The functional media of the toolbox meet exactly the requirements commonly shared by most cancer stem cells and solve the two critical problems:
- CSCs can be selected, enriched and then established in a primary cell line, without sorting and the use of markers
- Long-term cultivation and multiple passaging are enabled now, since specific CSCs media requirements are met.
To make it a true toolbox, the media are designed to either only support CSCs or to support CSCs together with other cell types.
Find out more about the different media
Isolation of CSCs from biopsy
Isolation of CSC s from tumor biopsies is critical for the development of new cancer therapies targeting treatment resistance, tumor recurrence, or cancer metastasis.
Our PCCS supports the isolation of cancer stem cells from liver metastases of gastrointestinal stromal tumors (GIST).
Cancer stem cell isolation from GIST liver metastasis
Using our PCCS, CSCs can be isolated and cultivated from resected liver metastases of GIST according to the protocol in our Application Note Isolation of patient-derived primary cancer cells from GIST liver metastasis.
After homogenization and enzymatic digestion of the tumor tissue, the cells are plated on NCCD -treated tissue culture vessels and allowed to grow for 13 days before passaging. As shown in Figure 6, after 14 days of cultivation (i.e., day 1 after passage), the tumor-derived CSCs switch from suspension growth to adherent growth and appear as proliferating spindle-shaped cells, a morphology typical of stromal tumor-derived cells.
Figure 6: CSC isolation from GIST liver metastasis using PCCS (C-28081). Left: Floating multicellular cell aggregates on day 4 (passage 0) after isolation and initial plating (40x magnification). Center: On day 14 (passage 1) after isolation using Primary Cancer Cell Medium D-ACF, CSCs appear as adherent cells (100x magnification). Right: After 17 days (passage 1) of cultivation, GIST-derived CSCs proliferate and exhibit a spindle-shaped morphology (100x magnification).
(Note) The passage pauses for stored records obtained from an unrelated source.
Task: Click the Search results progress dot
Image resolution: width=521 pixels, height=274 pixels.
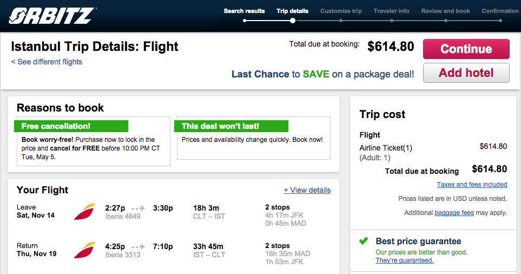Action: 245,21
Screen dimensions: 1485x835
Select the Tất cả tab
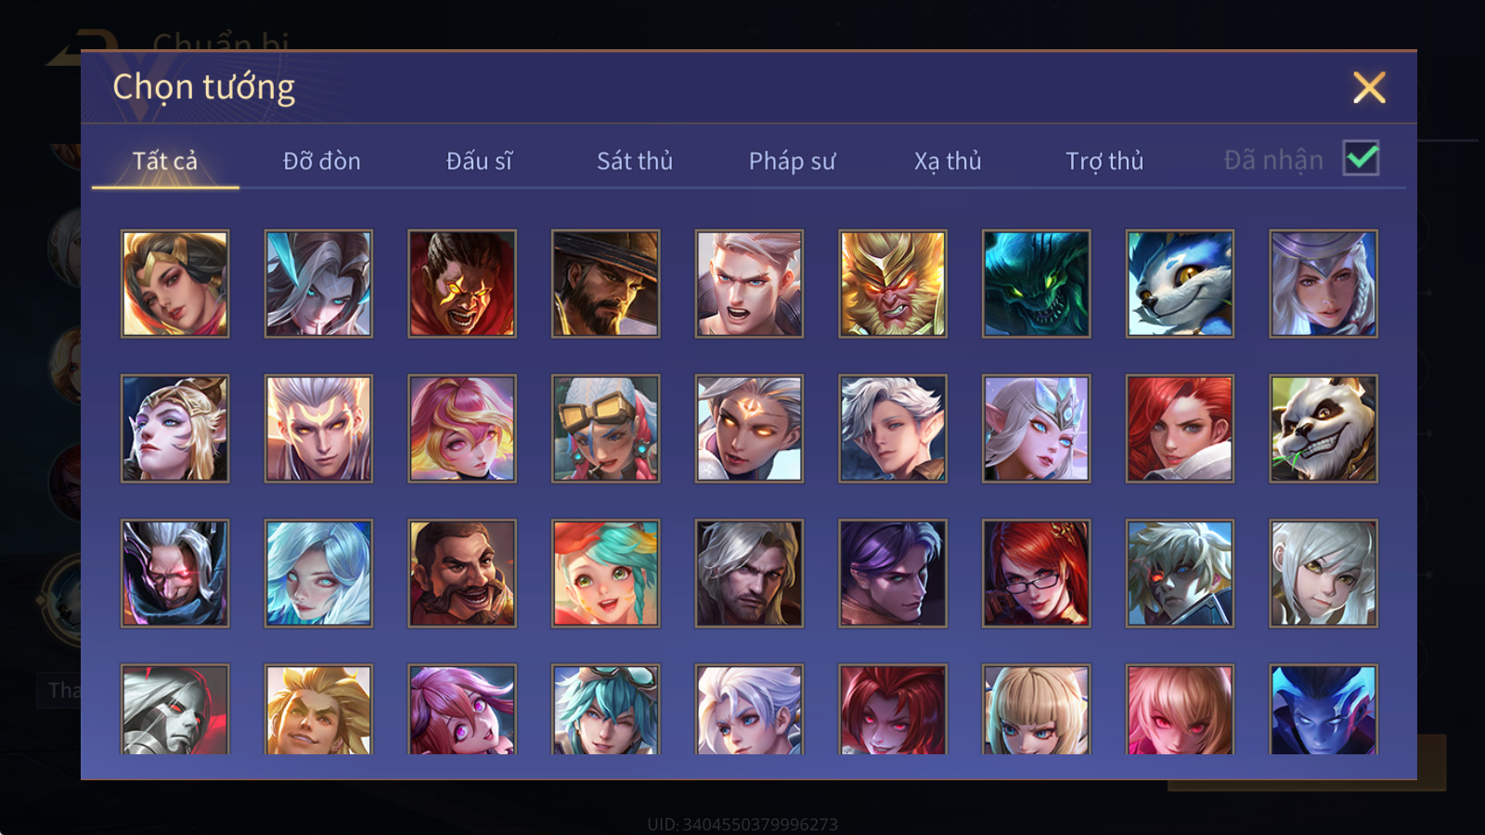point(165,161)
Long-term cultivation of cancer stem cells from GIST liver metastasis
CSCs isolated from liver metastases form a nearly confluent 2D monolayer 49 days after isolation and cultivation (Figure 7).
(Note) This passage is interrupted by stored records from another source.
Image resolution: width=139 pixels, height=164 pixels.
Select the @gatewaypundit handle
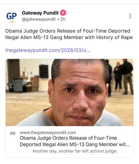[39, 19]
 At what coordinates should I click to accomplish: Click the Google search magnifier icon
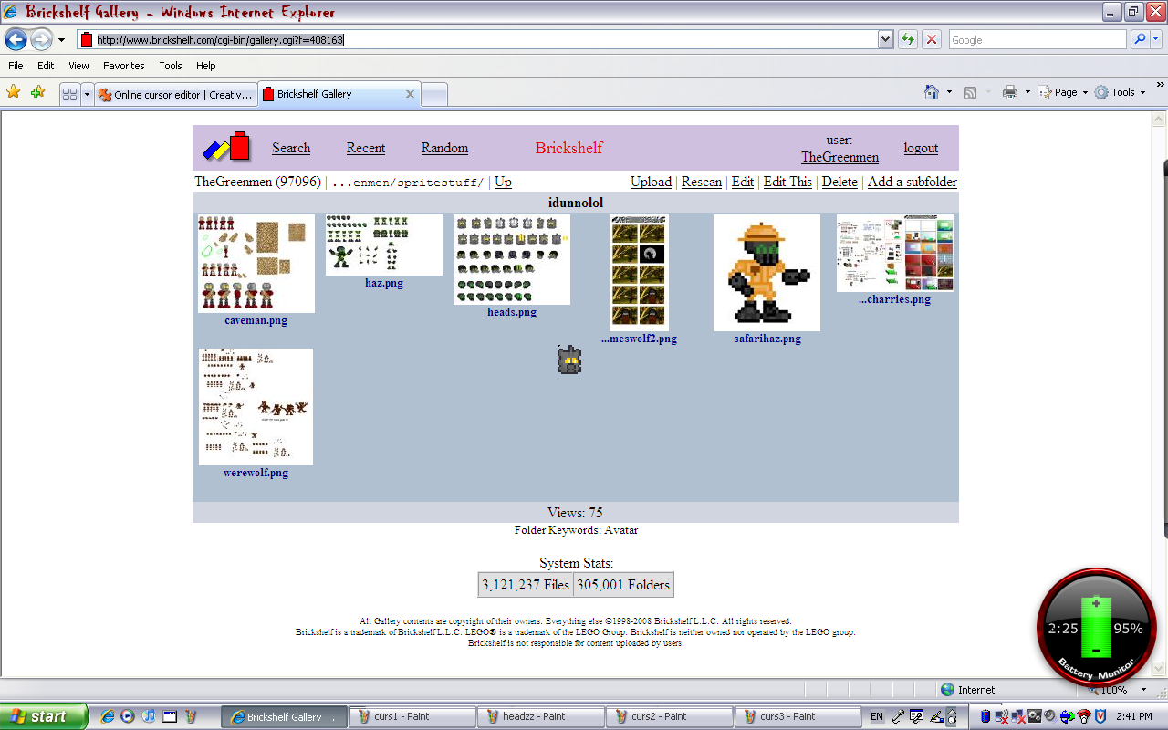click(1141, 39)
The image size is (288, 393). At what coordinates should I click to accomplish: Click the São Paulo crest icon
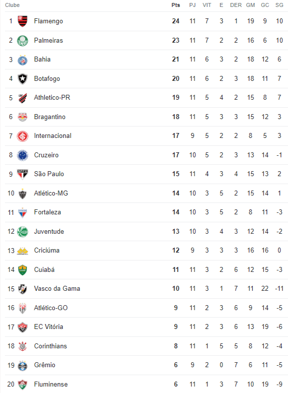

Figure 7: CSC long-term expansion in PCCS (C-28081). CSC proliferation GIST-derived CSCs from liver metastasis 49 days after isolation (passage 2). CSCs maintain a spindle-shaped cell morphology and form a 2D monolayer (100x magnification).
Characterization of cancer stem cells from GIST liver metastasis
CSCs isolated from GIST liver metastasis in passage 3 were subjected to immunostaining for the transcription factors and stem cell markers SOX2 and Oct4. Double-stained cells were analyzed using flow cytometry.
Figure 8: Flow cytometric analysis of CSCs isolated from GIST liver metastases. CSCs were isolated from liver metastases and cultivated until passage 3 using the PCCS. Cells were double-stained using antibodies specific for the stem cell markers Oct4 and SOX2. Flow cytometric analysis revealed that 97.5% of the cells were positive for both markers, indicating a homogenous cell population with stem cell properties.
Oct4, also known as POU5F1, belongs to a family of transcription factors that regulate stem cell pluripotency. SOX2 is a stem cell marker that regulates organ development. In CSCs, the functional interaction of SOX2 and Oct4 regulates various stem cell characteristics. Therefore, the co-expression of Oct4 and SOX2 represents an excellent and reliable marker of stem cells.
Next-generation sequencing analysis revealed the presence of a heterozygous mutation in the KIT proto-oncogene that is commonly found in GIST. The KIT gene encodes a receptor tyrosine kinase, the mutation of which is associated with GIST. The heterozygous mutation in KIT occurred in 98% of the analyzed cells in passage 3.